In 2020, the Center for Disaster Philanthropy (CDP) COVID-19 Response Fund marked several milestones for our organization. It was – and still is – the largest pooled fund we at CDP have ever managed. And as a result, we were able to make 135 grants to 131 organizations for a total of nearly $20 million.
We focused our first five funding rounds on making rapid-response grants even though, as an organization, we usually prioritize mid- to long-term recovery following disasters. We knew that getting dollars out the door quickly to those organizations working on the ground to educate, inform, provide for basic needs and prevent the spread of COVID-19 was most critical in mitigating the long-term recovery from the effects of the pandemic.
Our grantmaking to support global recovery from the effects of the pandemic will continue in 2021. But what does that mean? What does “global recovery” from a pandemic look like? What will be our funding focus as vaccines are now approved and being distributed?
Evolving impact of COVID-19 on communities worldwide
Globally, the economic impact of social distancing, social isolation and stay-at-home orders has far-reaching implications for working people, especially those with already limited resources and those who rely on a gig or market economy.
Significant job losses, the closing of businesses and limited access to basic needs and other resources continue to be critical challenges, even as some cities, states and countries have begun to reopen. Many of those communities that reopened have been forced to shut down again as outbreaks and virus mutations continue worldwide.
Additionally, populations located in areas where social isolation protocols are near-impossible continue to experience devastating effects. Refugee camps, prisons, homeless camps or shelters, informal urban settlements or any place with high occupancy in enclosed areas are at greater risk for significant viral transmission.
Vaccines are now available, but distribution will take time. Getting those vaccines to enough of the population to control the virus will take even longer, particularly to those locations most difficult to reach.
For each round of grantmaking, the CDP team does a deep-dive assessment. We focus on population (who has the greatest needs), issues (what exactly is happening and needs to be addressed) and geography (where needs are greatest).
In the United States, it is clear that immigrants, refugees, communities of color and other vulnerable communities are the most affected by the pandemic, as we know is the case in all disasters. So we seek opportunities to fund organizations that advocate for these populations and those providing direct support for them. Though we have already funded these organizations, we know there is much more we can do.

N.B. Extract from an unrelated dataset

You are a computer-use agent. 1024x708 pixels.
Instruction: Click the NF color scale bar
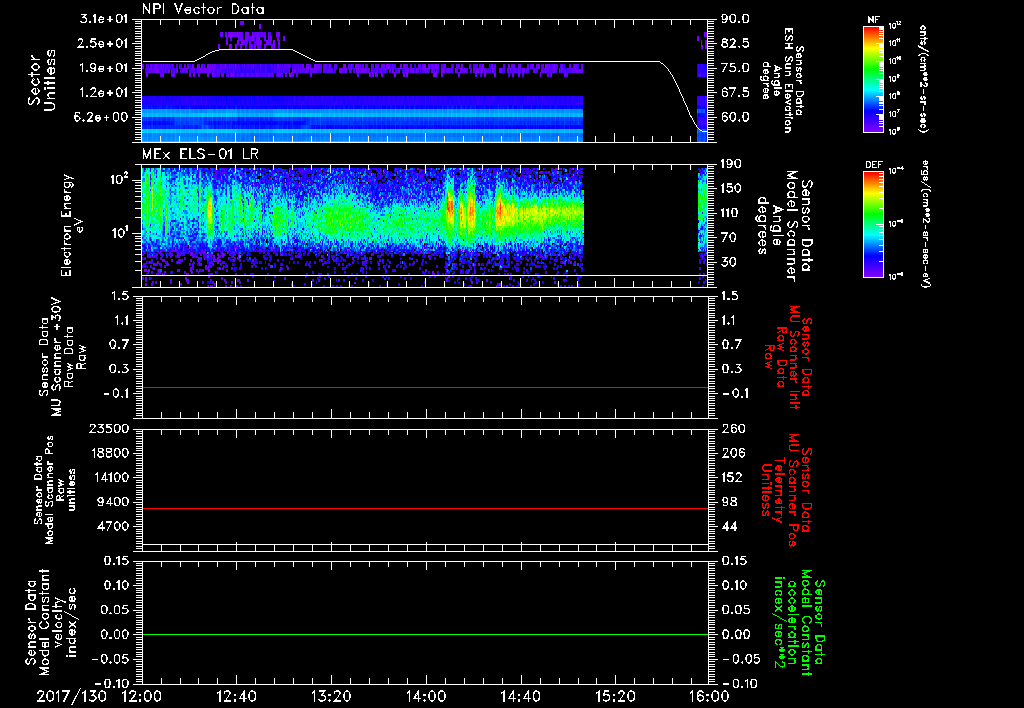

We are steadfast in using a social and racial justice lens for our grantmaking. We are committed to mobilizing our philanthropic resources to create real, transformative change by listening, learning, understanding and investing in organizations led by Black, Indigenous and other leaders of color. We will use our platform to stand up for what is right, just and fair. We add our voices to stand in solidarity with the courageous people working for change.

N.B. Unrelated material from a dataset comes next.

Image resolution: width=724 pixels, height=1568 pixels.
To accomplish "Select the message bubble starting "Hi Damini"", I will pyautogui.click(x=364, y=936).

Our funding focus for 2021
Moving into 2021, the CDP COVID-19 Response Fund will focus on addressing the following issue areas worldwide:
- Mental health
Psycho-social support will be a major priority moving forward as we have already witnessed the toll this pandemic is taking on our collective mental health.
- Physical health
We will continue supporting effective communications about the virus and vaccines to combat disinformation and misinformation. We will look to support fair distribution of vaccines to ensure that even those locations and populations most difficult to reach will have access to these lifesaving opportunities.
- Economic impact
We will look to provide for basic needs as economic uncertainty continues.
- Health care systems
We will support overwhelmed health care systems around the world to enable their ability to provide prevention and treatment for the virus. Whether it’s support for vaccine distribution or providing continued access to health care, this will be critical to managing long-term healthy recovery from the pandemic.
- Most affected populations
We will continue to provide resources to efforts that mobilize and amplify the voices of communities and populations most devastated by the pandemic to improve their access to much-needed sources of support.
Appreciation and hope
This past year has been one of uncertainty. We’ve felt fear and anguish as we’ve watched COVID-19 case counts rise. Our collective hearts have broken at the death toll and the worldwide impact on our economies and our very livelihoods.
But I also think it’s shown us that we must be steadfast in our commitment to helping one another – to sometimes simply being there for one another – even if being “there” is a bit different.
We’ve seen this in the creative ways teachers have managed remote learning and friends and families have celebrated events together but apart.
We’ve seen this in the tremendous financial commitment from donors like Dolly Parton, the Gates Foundation and numerous other foundations and corporations digging deep into their pockets to ensure vaccines were developed quickly and will be shipped and shared universally.
And we’ve seen it in donors like Mackenzie Scott, whose gifts to nearly 400 universities, colleges and nonprofit organizations will result in true long-term organizational change for those she funded, including CDP.
At CDP, we anxiously look forward to our recovery from this pandemic and are grateful to play a small role in supporting that recovery. We also look forward to learning from and sharing our experiences as grantmakers through this process. We appreciate the many donors to the fund for putting their trust in us to do what we can to collectively support a global recovery.
And, as we all wait our turn for a vaccine, we will continue to support one another by remaining committed TOGETHER – masked up and from a distance of at least six feet apart.